Collected data:
..........

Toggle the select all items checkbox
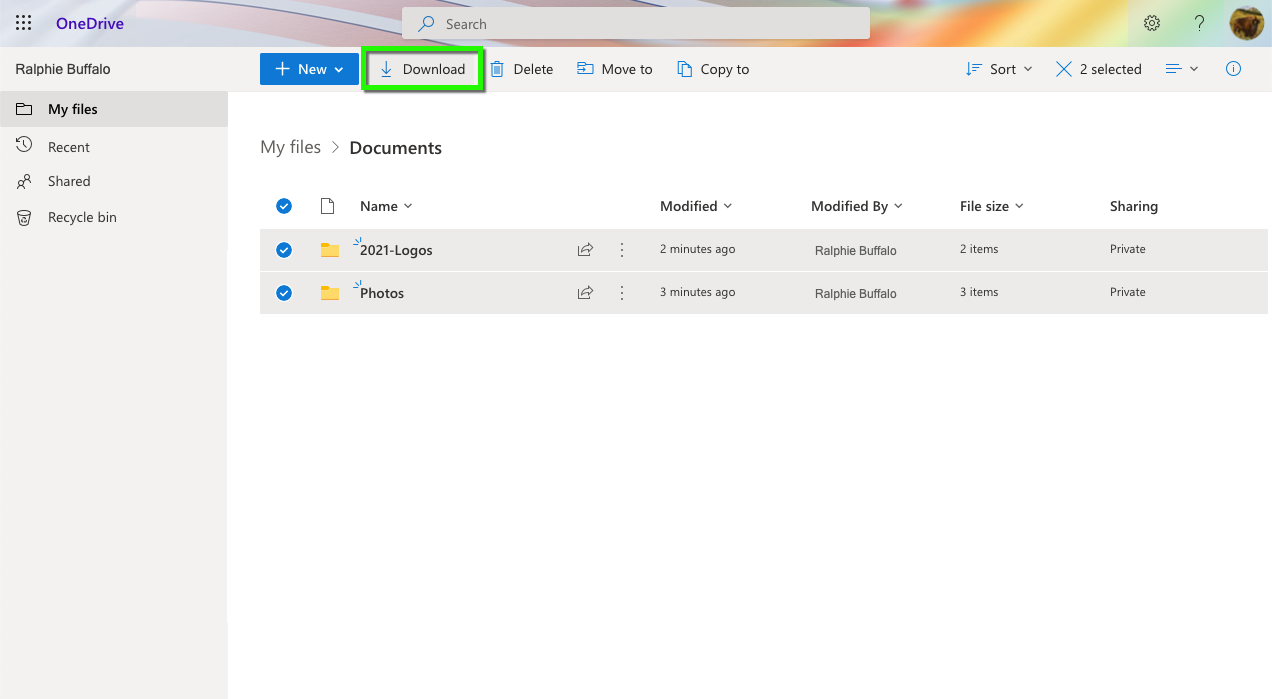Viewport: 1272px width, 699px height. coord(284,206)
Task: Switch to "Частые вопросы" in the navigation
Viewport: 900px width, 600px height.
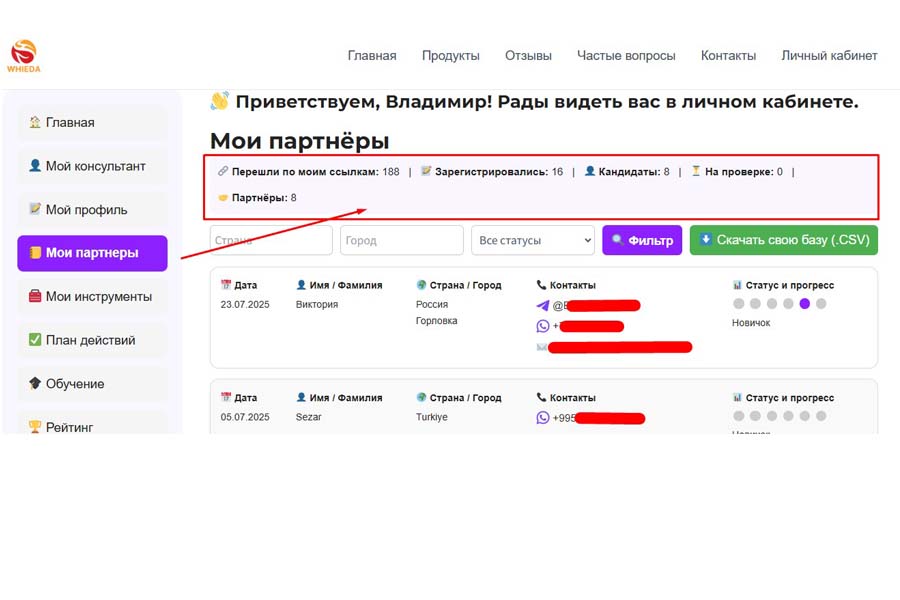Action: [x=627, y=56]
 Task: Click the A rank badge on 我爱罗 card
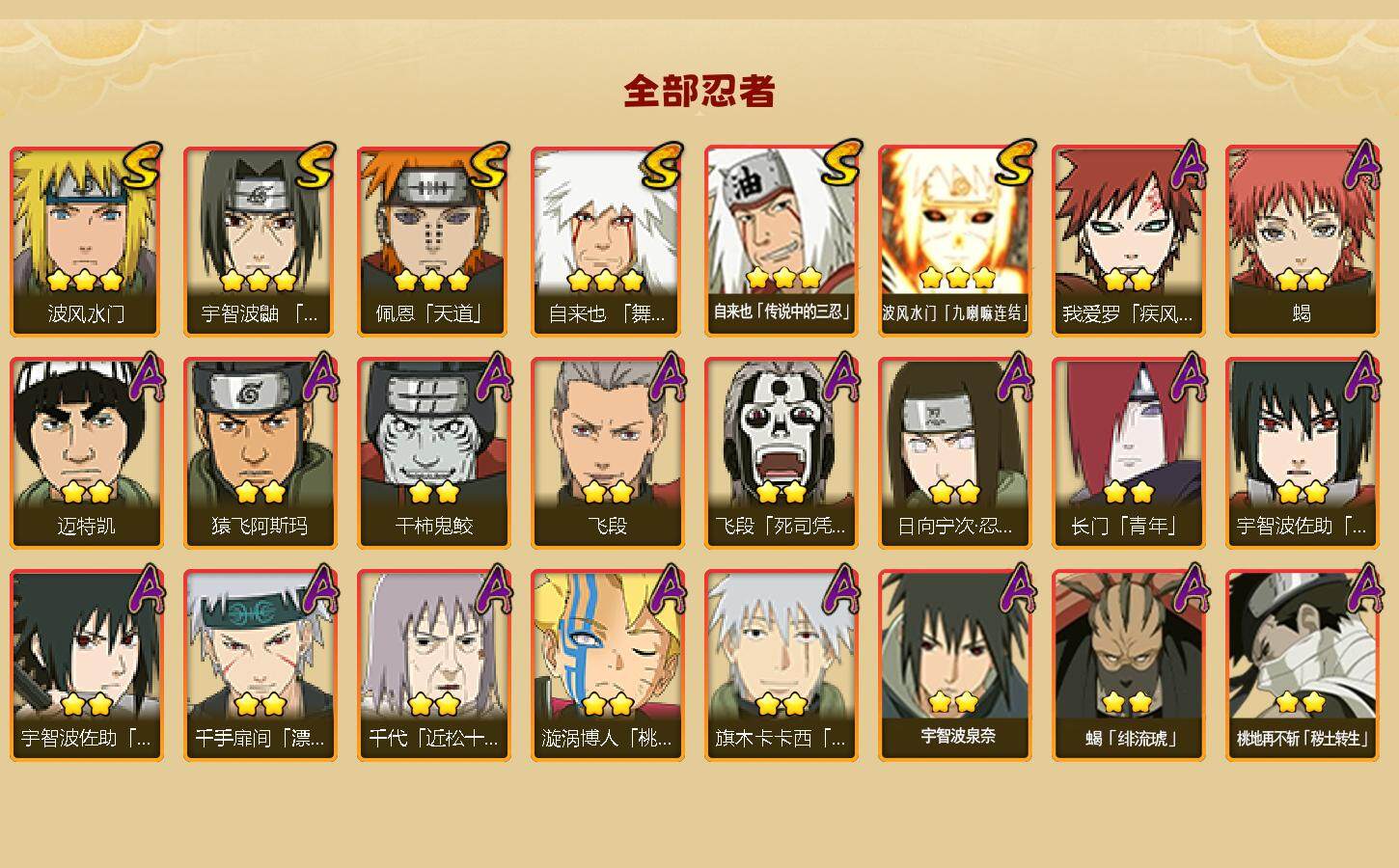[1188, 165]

..........

## WHAT THE TASK ASKS
Please reproduce every record exactly, leaving the pictures out.

## REPLY TO THE TASK
Toggle the select all items checkbox
Viewport: 1272px width, 699px height. coord(284,206)
Task: Switch to "Частые вопросы" in the navigation
Viewport: 900px width, 600px height.
Action: [x=627, y=56]
 Task: Click the A rank badge on 我爱罗 card
[1188, 165]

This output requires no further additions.